What can tear apart the little social peace that remains in the land is the fervent revival of old antagonisms between the two largest religious communities in India: the Hindus and Muslims.

Their antagonisms are centuries old. Both past clashes were sporadic, spontaneous and of short duration. Now they are bloodier, well-planned, more destructive and they last for months. Parts of Old Delhi have been under police curfew for more than two months.

The historic city of Meerut in North India, which saw the first war of Indian independence in the 19th Century, witnessed a bloody riot in spring, with 23 persons killed and property worth millions of rupees destroyed. Violence soon spread to Delhi and other towns. In the past 18 months, 60 major and minor instances of Hindu-Muslim violence have occurred in the largest state of the union, Uttar Pradesh, killing more than 200 people and leaving more than 1,000 injured; hundreds of thousands of people have been left homeless and jobless.

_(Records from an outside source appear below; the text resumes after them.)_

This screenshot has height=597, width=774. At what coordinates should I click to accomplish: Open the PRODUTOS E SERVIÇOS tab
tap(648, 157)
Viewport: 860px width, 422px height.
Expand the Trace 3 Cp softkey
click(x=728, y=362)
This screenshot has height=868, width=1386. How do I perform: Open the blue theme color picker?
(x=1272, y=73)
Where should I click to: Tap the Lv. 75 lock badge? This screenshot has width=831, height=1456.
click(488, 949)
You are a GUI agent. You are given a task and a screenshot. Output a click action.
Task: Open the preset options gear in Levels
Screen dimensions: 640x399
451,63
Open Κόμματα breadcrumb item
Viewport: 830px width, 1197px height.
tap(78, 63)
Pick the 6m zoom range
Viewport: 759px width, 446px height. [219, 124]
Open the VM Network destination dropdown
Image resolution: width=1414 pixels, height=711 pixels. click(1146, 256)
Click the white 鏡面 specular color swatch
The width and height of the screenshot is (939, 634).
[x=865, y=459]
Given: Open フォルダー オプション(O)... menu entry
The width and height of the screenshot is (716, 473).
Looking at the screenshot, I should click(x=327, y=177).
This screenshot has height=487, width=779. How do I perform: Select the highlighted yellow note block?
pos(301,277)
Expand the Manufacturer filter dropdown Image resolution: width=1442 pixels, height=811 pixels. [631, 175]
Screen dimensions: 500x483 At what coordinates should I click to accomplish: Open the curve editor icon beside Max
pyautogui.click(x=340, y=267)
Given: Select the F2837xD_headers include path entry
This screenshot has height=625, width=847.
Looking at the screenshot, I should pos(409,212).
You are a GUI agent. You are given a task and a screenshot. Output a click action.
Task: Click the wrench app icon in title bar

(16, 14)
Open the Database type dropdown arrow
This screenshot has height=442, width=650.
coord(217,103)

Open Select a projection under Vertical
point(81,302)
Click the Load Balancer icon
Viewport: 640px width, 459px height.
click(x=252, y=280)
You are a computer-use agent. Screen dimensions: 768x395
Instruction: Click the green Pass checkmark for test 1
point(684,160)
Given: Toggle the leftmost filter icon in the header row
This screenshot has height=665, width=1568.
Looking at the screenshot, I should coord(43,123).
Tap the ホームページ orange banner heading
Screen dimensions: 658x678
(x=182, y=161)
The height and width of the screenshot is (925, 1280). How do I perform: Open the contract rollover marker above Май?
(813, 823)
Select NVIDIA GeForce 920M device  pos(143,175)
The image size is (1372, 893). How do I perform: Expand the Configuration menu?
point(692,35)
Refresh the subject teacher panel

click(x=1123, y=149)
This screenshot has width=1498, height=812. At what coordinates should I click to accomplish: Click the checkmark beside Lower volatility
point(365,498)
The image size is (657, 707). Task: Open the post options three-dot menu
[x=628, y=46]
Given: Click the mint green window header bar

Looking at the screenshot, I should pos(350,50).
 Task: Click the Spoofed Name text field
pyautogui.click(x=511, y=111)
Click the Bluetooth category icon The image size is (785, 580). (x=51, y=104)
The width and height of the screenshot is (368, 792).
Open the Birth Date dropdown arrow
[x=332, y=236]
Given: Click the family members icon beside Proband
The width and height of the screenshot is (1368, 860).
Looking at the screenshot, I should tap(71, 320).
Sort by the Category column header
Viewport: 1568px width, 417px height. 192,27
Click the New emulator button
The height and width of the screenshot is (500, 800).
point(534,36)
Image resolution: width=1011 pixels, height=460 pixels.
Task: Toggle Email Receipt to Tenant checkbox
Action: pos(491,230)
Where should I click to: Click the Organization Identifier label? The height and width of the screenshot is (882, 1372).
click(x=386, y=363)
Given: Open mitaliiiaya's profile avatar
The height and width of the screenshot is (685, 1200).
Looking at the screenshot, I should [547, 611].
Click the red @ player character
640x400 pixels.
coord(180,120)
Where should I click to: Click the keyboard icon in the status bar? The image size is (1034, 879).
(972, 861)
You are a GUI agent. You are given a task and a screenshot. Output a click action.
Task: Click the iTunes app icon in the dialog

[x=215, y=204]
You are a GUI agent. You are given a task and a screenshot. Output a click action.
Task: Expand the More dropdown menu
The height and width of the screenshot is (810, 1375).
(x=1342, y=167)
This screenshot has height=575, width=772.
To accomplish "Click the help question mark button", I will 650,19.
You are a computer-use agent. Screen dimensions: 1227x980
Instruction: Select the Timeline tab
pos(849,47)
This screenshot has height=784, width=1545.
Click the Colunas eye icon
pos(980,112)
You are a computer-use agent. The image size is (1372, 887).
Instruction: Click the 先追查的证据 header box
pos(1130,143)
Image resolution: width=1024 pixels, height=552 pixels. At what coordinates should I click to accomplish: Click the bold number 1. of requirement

The canker of communal violence has now spread to the countryside. In May armed clashes between Hindus and Muslims happened in places that had never experienced such things before. Violence broke out between the members of the two communities in some villages of the western state of Maharashtra. The issue was water. But it could be anything--the potential for rural violence is high. Immediate provocations are trivial: A scrap over rickshaw fare, a salacious gesture by a man of one community toward the girl of another community or plain rumor. Anything can touch off a major clash these days. Fear and hate grip many.

Gandhi’s government cannot be entirely blamed for the state of affairs; he has no magic wand for dissolving centuries-old enmity. Saul Bellow, in “Herzog,” writes that Americans seldom trust people in high offices. Indians foolishly do. Of course, through better intelligence-gathering and swift action, the scale of violence in many places could have been limited. But the problem is deeper.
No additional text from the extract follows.